10. Add 700 μL Wash Buffer I to the spin cartridge and centrifuge at room temperature for 15–30 seconds at 12,000 × g. Discard the flow-through and the tube. Place the spin cartridge into a clean 2 mL RNA Wash Tube.
11. Add 500 μL Wash Buffer II (containing ethanol) to the spin cartridge and centrifuge at room temperature for 15–30 seconds at 12,000 × g. Discard the flow-through. Centrifuge for 1 minute to dry the cartridge.
12. Place the cartridge into an RNA Recovery Tube. Add 40 μL of RNase-free water to the cartridge, and let it stand for 1 minute. Centrifuge the cartridge at room temperature for 2 minutes at 12,000 × g. Add an additional 40 μL of RNase-free water to the cartridge and repeat the step. Yield should be about 60–300 μg total RNA.

Note: Always allow time for the RNase-free water to percolate into the cartridge bed. Do not spin the cartridge immediately because it may result in partial recovery and alter the yield of RNA. To recover more RNA, add an additional 40 μL of RNase-free water to the cartridge and repeat the last step for a third time.

Determining RNA Quality

1. Measure ratio of absorbance at 260 nm and 280 nm by analyzing 1 μL of the RNA sample using a NanoDrop™ spectrophotometer.
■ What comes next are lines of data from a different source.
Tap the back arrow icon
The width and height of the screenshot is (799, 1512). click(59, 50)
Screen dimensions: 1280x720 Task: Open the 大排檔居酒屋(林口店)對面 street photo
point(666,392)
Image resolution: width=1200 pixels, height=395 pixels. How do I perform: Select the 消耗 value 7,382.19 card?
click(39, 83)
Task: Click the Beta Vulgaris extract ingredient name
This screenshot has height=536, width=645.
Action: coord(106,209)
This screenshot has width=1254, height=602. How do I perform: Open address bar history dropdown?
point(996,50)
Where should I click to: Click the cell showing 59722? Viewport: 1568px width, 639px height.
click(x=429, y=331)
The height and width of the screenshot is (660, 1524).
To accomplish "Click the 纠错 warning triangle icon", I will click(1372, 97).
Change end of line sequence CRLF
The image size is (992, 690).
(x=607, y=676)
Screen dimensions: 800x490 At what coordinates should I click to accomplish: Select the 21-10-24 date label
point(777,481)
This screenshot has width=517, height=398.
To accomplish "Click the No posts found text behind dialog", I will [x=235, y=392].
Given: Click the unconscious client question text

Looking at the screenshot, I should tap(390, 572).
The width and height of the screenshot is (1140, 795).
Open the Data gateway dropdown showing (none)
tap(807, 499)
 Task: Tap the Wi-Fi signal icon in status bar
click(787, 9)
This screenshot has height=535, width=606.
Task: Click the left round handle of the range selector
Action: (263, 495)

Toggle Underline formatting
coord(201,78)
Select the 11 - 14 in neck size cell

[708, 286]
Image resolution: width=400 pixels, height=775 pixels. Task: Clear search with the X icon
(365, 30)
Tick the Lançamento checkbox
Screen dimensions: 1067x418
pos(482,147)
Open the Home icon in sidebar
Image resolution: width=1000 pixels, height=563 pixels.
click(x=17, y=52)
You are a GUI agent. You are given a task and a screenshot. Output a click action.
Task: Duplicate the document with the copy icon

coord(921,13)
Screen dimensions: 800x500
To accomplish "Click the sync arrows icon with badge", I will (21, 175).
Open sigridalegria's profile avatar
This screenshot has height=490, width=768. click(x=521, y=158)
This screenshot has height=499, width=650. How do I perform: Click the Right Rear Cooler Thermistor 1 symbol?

Conduct readings three times, and use the average as the final value. Wipe down the analysis stage with a lab tissue wetted with DEPC water before and after measuring each RNA sample. The A_260/280 of pure RNA is ~2.   Note: The yield and quality of the isolated RNA depends on the type and age of the starting material, in addition to how the material was collected and preserved.
2. Prepare the RNA samples for RNA gel analysis as follows:
   
   

   Component	Amount
   RNA sample	1 μL
   2X BlueJuice™ gel loading buffer	1 μL
   DEPC-treated water	8 μL

3. Mix the components and load the samples onto individual wells of an agarose gel. Use 10 μL of 0.1 kb and 1 kb molecular weight markers to estimate the molecular weight size of ribosomal RNA bands. Use 10 μL DEPC water for empty wells. Run samples for 30 minutes, visualize the bands on an UV light box, capture the gel image, and perform band intensity measurements.

RNA Storage

Store RNA samples at -70°C or process it further for cDNA synthesis.

First-Strand cDNA Synthesis

This protocol follows the methodologies described in the instructions for Superscript® III First Strand Synthesis SuperMix.

1. Mix and briefly centrifuge each component before use. Pre-heat the thermocycler to 65°C.
2. Combine the following components on ice in a 0.2-mL thin-walled PCR tube. Use a volume containing up to 1 μg of total RNA for the reaction.
   
   

   Component	Amount
   Annealing buffer	1 μL
   Random hexamer(50 ng/μL)	1 μL
   RNA (1 μg)	x μL
   DEPC-treated water	to 8 μL

3. Incubate the reaction in the thermocycler at 65°C for 5 minutes, and then immediately place on ice for at least 1 minute. Collect the contents of the tube by brief centrifugation.
4. While the tube is on ice, add the following components to the tube:
   
   
   

   Component	Amount
   2X First–Strand Reaction Mix	10 μL
   SuperScript® III/RNaseOUT™ Enzyme mix	2 μL

5. Vortex the sample briefly, and collect the contents by brief centrifugation.
6. Incubate the tube at 25°C for 10 minutes.
7. Incubate the tube at 42°C for 50 minutes.
8. Terminate reaction by incubating at 85°C for 5 minutes, then chill the tube on ice.
9. Add 1 μL of RNAse H to the sample, and incubate at 37°C for 20 minutes.
10. Store the cDNA samples at –20°C.